Creating a meaningful working life is a lot of work. There are obstacles inherent in the world of work that we need to overcome. There are people we need to influence. But, our greatest resistance to changing our working lives comes from within. We all get in our own way at one time or another. I’ve done it, I still do it, and you will too. Creating our own obstacles is called self-sabotage. Here’s how it happens.
Self-sabotage in five easy steps
- We begin taking action to change our working lives.
- The action causes us to experience stress.
- Instead of continuing to implement our plan, we focus on one or more reasons why we should abandon our journey.
- We abandon any action or plan to change our working lives.
- Our self-sabotage is complete when we blame others for our failure.
Nearly all of my clients begin self-sabotaging.
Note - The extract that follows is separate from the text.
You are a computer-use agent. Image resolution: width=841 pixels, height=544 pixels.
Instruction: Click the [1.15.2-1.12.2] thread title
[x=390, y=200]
Many get as far as Step 3. Some have made it to Step 4. Unfortunately, I’m aware of one former client who is deeply committed to Step 5. But Steps 4 and 5 are avoided when we are triggered out of self-sabotage in Step 3.
Trigger yourself out of self-sabotage
Triggers are created when we experience danger or the pain of failure. Then, those triggers cause us to take action to reduce risk or pain. But how can we develop triggers without first experiencing the danger or pain that we want to avoid?
The best we can do is to learn from what has happened to other people. We learn how other people self-sabotaged their journey toward a deeply meaningful working life, then use those behaviors to trigger us into awareness of our own self-sabotage. Once we’re aware, then we can do something to stop the self-sabotage and get back on track.
In my upcoming book, I discuss the seven most common ways that we self-sabotage our career change. In this article, I’ve listed the top three self-sabotages and their triggers.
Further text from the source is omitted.